**Task objective**
From the listing below, output the lines between the one with "Task: Open the Gaming section in the sidebar" and the one with "the green up", including those two, and nothing else. Pictures are not copied.

***** Given records *****

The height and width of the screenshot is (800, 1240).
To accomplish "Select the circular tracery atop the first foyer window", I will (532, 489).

*****
***** Given records *****

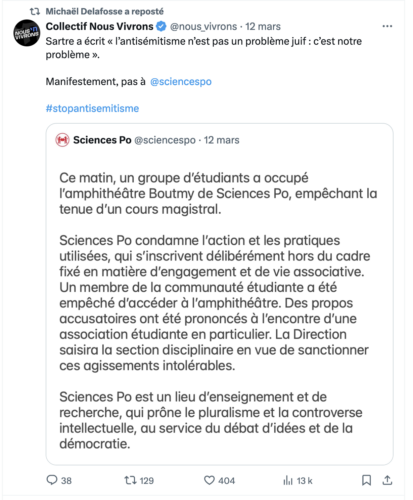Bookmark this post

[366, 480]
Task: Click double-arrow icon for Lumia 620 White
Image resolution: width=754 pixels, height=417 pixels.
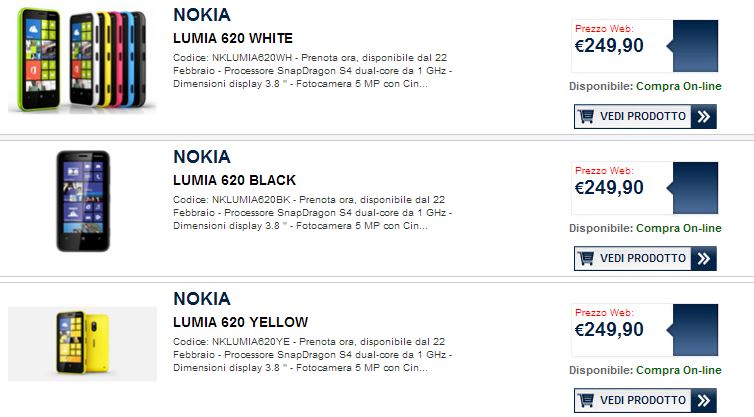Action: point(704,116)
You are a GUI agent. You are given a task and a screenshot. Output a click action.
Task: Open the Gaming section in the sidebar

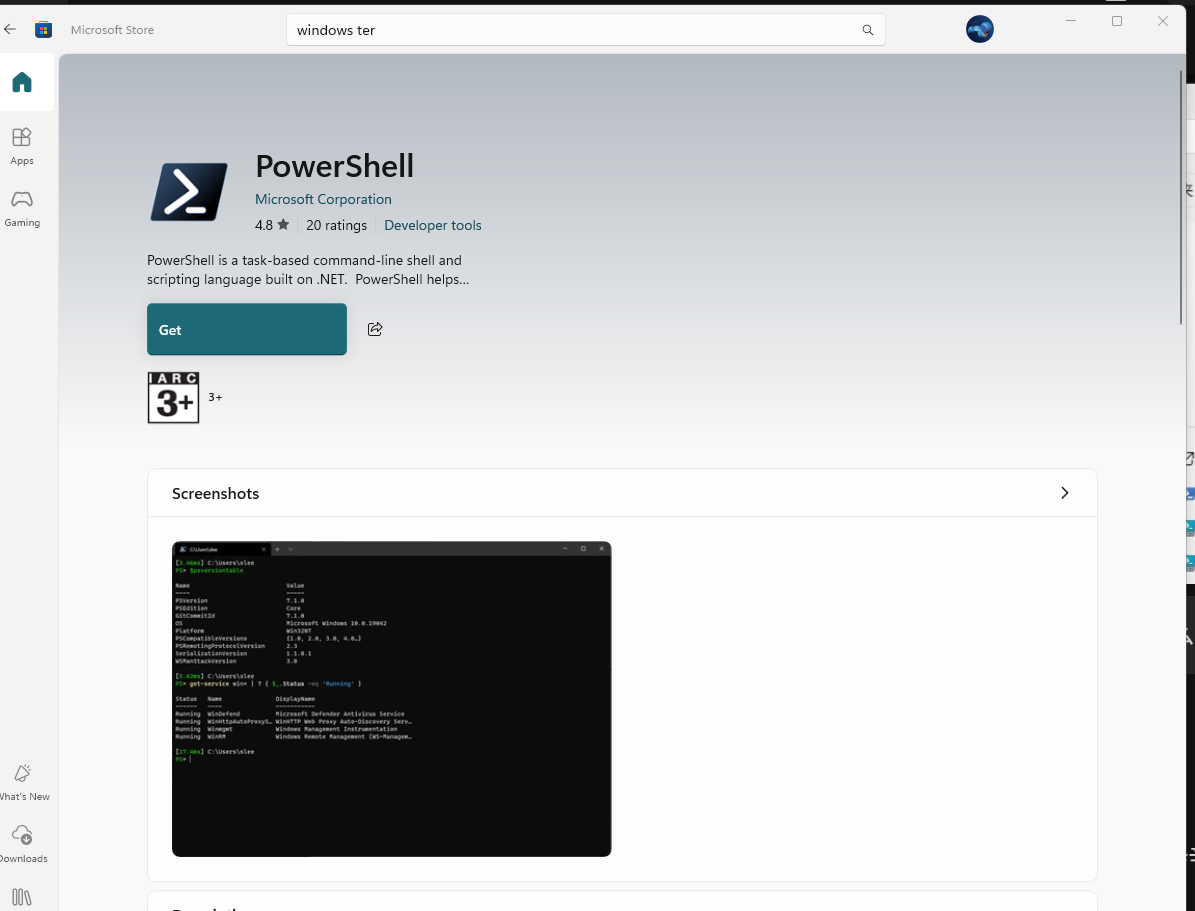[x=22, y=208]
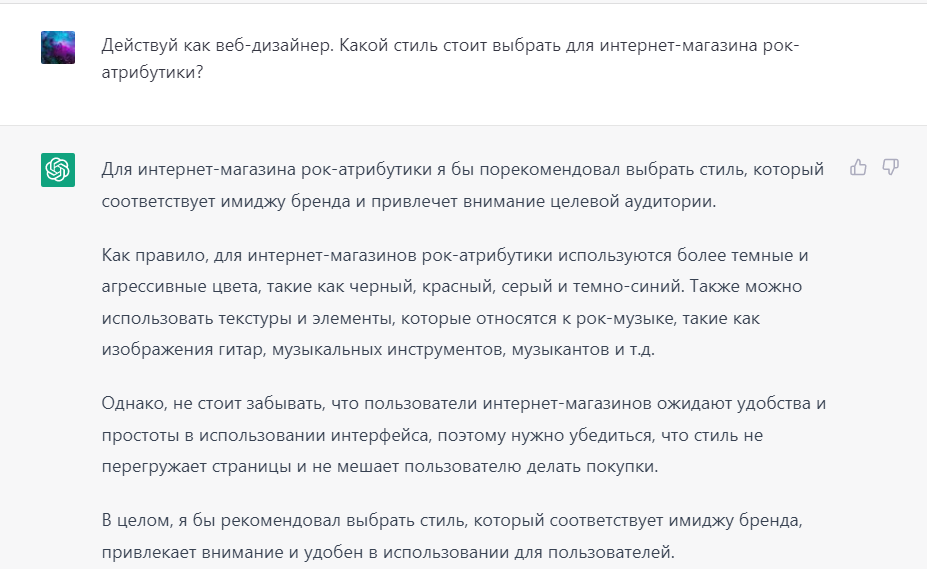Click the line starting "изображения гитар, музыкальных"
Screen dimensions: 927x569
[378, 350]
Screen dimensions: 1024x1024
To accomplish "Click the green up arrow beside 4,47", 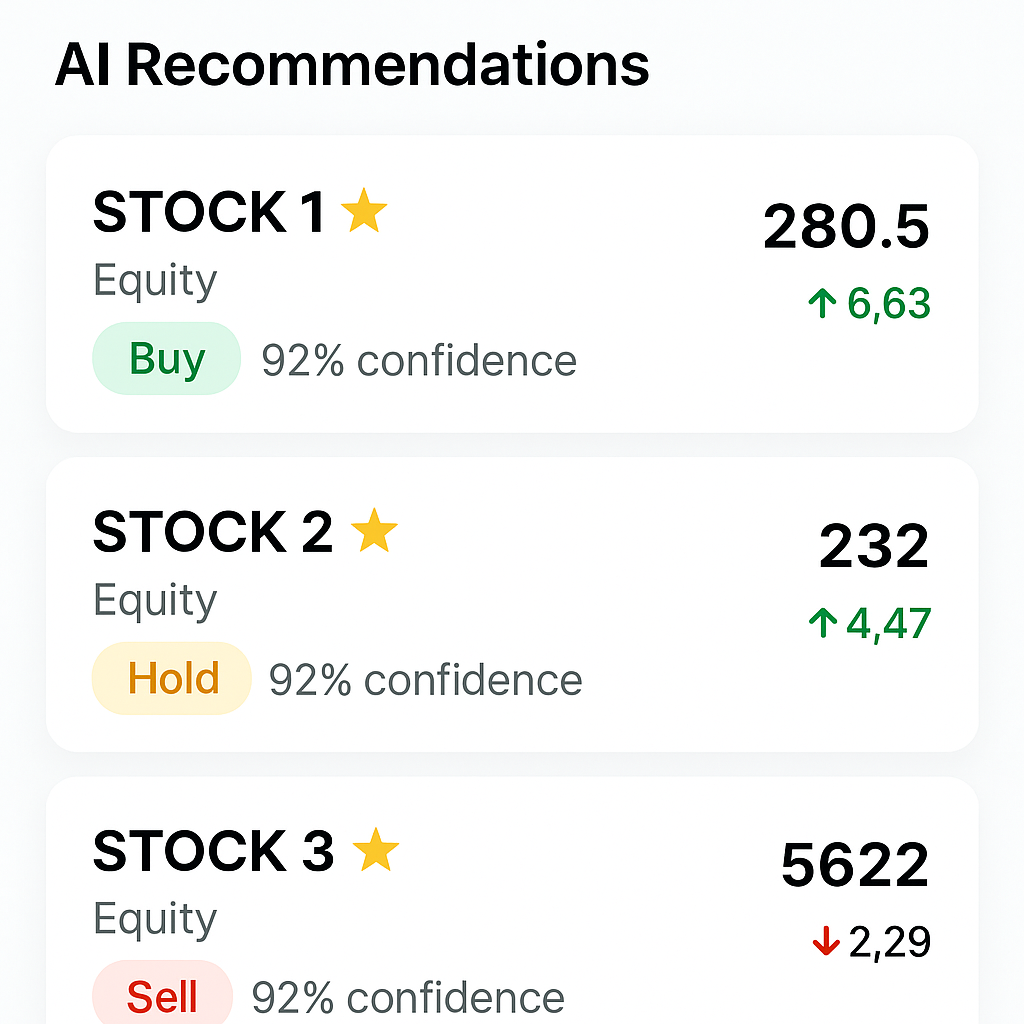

*****
***** Given records *****

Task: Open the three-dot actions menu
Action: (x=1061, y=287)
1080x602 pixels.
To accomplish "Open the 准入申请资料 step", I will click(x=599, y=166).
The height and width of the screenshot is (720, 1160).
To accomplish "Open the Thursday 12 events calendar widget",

*****

**Exercise result**
Task: Open the Gaming section in the sidebar

[x=22, y=208]
Click the line starting "изображения гитар, музыкальных"
Screen dimensions: 927x569
[378, 350]
Screen dimensions: 1024x1024
To accomplish "Click the green up arrow beside 4,47", 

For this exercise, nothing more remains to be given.